▶ Selected extract:
# Oscar Jumped out of Tank



## JOHN/VAL (Aug 4, 2011)

Went down this am to check and feed fish, we have 3 tanks, 90, 120 & 180 gallons

The 180 has the Oscars, 2 about 8 inches long, 2 firemouths, 2 Convicts, 2 Banded L and Catfish.

One of the Oscars was on the carpet still moving, picked him up and put back in tank, seems to be doing fine, although he did not eat. I have a 1/2" thick plexy-glass lid on tank, with 2 small openings at back corners to allow heater & hoses for FX-5 Filter.

I was shocked he got out, wow that lid is supper tight and have no idea how it happened. Lid is custom made and very heavy.

lucky i went down to check at that time, tank has been set up for about 7 mths, the Convicts have breed a couple of times and currently have eggs under rocks. I removed one of the males awhile ago as he was supper agreesive , this male in tank is not as bad. could the Oscar been harassed that much he would jump out, i am going to lower water and remove remaining male Convict and been done with the breeding. I never wanted those fish to breed in the first place.

thanks

john


----------



## hey_wood1981 (Apr 7, 2004)

Glad to hear you got the oscar back in time before it was too late. Mine jumped out of the tank about a month ago. I opened the tank lid to feed it, then as I was opening the food container it decided to jump out. It was flopping around so high I couldn't catch him, meanwhile the cat came running over so I grabbed the cat and threw it in a bedroom and got out my large net since I couldn't get a hold on it with my hands. I only leave the tank lid open long enough to throw the food in really fast.


----------



## cichlidaholic (Dec 7, 2005)

It could have very well jumped due to aggression. When fish are attacked, they usually get pushed to the top of the tank when they feel they have nowhere else to go. I would not try to keep breeding convicts with anything else.


----------



## Dizzy Dawg (Apr 20, 2013)

This also happened to my brother. He had 3 at the time. Also around 2-3". His didn't make it.
it. Did your guy make a full recovery?


----------



## JOHN/VAL (Aug 4, 2011)

Oscar did survive and did very well, however he jumped out again & did not make it, ran out of luck.


----------

▶ Dataset content:
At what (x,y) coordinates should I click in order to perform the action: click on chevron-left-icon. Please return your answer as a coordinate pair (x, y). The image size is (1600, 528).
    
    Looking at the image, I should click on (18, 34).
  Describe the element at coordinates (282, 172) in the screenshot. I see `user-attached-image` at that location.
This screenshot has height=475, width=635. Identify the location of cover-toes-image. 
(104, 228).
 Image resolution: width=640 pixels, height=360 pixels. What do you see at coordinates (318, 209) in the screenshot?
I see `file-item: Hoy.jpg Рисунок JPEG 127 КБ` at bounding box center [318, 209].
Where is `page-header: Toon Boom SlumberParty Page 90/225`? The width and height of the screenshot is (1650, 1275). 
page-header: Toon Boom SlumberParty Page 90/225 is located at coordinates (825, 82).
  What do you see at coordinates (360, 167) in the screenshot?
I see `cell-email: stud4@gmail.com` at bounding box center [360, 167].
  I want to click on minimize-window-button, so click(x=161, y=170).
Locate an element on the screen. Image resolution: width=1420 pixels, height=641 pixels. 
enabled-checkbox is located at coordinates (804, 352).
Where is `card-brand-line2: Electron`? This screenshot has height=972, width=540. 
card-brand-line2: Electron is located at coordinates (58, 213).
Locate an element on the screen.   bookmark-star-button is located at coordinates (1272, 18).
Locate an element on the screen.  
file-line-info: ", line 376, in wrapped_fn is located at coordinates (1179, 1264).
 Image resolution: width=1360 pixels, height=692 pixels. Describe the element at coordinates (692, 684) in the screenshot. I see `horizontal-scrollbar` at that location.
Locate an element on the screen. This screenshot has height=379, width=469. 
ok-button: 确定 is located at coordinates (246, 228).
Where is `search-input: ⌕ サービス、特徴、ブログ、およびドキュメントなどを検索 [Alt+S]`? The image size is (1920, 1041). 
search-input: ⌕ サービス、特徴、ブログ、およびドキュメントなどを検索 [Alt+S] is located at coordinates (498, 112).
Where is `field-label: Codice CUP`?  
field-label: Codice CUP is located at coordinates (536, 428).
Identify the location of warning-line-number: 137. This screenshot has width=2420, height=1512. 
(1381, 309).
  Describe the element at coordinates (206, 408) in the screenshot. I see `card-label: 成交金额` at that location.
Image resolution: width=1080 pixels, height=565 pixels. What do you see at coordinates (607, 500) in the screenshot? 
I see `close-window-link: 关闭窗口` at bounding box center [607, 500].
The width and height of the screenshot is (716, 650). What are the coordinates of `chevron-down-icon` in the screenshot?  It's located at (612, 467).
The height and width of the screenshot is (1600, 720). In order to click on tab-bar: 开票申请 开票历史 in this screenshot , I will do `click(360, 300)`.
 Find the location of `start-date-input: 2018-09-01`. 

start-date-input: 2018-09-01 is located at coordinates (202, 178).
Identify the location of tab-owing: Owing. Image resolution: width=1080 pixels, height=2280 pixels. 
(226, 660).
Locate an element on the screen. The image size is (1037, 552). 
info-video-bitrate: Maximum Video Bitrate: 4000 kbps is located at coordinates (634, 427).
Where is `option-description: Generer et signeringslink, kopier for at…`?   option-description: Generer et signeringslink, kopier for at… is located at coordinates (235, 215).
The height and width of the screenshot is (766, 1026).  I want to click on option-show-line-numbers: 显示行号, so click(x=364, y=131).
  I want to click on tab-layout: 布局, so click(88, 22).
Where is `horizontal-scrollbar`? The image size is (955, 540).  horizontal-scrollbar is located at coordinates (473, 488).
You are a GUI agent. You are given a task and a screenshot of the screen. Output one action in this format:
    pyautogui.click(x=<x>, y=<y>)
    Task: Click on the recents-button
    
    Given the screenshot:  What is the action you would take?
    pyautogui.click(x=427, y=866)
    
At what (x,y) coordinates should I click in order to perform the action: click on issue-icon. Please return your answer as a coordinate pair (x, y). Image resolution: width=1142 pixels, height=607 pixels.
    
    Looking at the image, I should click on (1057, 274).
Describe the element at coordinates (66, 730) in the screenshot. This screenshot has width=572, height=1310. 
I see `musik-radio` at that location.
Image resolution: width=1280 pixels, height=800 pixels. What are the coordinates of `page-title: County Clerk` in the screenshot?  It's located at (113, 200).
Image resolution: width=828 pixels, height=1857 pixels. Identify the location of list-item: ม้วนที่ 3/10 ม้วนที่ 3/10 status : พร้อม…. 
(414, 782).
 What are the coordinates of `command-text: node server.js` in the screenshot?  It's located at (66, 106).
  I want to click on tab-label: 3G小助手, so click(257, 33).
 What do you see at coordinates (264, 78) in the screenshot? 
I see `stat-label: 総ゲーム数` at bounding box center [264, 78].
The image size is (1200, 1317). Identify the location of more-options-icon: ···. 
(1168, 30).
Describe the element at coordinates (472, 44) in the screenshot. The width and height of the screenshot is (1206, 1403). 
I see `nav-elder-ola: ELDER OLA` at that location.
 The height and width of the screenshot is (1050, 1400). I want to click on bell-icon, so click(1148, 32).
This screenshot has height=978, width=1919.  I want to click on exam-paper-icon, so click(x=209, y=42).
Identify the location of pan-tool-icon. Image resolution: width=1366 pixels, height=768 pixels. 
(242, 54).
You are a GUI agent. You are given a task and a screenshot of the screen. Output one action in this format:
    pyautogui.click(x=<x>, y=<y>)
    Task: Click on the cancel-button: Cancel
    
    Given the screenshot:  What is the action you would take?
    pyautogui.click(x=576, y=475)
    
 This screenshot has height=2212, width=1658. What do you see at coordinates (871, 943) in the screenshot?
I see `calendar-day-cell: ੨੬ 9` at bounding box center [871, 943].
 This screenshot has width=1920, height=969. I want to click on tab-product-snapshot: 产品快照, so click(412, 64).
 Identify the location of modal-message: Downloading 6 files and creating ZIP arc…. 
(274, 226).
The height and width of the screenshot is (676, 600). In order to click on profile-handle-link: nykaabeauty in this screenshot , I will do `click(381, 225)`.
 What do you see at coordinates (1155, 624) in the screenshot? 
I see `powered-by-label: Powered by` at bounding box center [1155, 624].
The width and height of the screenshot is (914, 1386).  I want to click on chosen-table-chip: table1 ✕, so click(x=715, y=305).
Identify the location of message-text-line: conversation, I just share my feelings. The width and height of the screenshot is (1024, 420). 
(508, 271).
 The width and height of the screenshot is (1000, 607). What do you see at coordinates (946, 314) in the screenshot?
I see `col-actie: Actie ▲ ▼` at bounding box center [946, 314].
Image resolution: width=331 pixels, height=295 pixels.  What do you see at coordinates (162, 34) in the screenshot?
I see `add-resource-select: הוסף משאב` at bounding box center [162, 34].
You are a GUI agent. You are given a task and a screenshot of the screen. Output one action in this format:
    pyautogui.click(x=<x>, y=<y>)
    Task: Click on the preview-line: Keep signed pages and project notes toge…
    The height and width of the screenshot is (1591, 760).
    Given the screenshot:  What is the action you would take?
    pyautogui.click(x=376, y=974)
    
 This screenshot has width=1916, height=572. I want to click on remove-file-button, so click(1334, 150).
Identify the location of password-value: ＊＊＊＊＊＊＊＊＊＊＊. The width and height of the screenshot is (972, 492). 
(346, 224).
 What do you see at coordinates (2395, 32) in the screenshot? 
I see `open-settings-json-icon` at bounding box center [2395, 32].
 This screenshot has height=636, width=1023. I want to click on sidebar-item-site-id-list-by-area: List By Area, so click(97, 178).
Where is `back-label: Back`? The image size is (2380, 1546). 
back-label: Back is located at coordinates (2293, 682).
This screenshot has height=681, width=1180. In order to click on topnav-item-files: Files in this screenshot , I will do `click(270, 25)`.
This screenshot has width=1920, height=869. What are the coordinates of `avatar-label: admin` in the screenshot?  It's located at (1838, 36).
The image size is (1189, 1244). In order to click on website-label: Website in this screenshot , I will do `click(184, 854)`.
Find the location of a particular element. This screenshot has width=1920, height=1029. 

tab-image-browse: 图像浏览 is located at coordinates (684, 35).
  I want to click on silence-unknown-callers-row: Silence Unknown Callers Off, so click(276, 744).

▶ What you will do:
Answer these questions about the forum thread on the Oscar that jumped out of its tank:
(a) How many gallons does the tank holding the Oscars hold?
(b) What did hey_wood1981 do with the cat that came running over?
(c) What became of the Oscar, according to the last post by JOHN/VAL?

▶ Answer to the problem:
(a) 180 gallons.
(b) Grabbed it and threw it in a bedroom.
(c) It survived and did very well, but it later jumped out again and did not make it.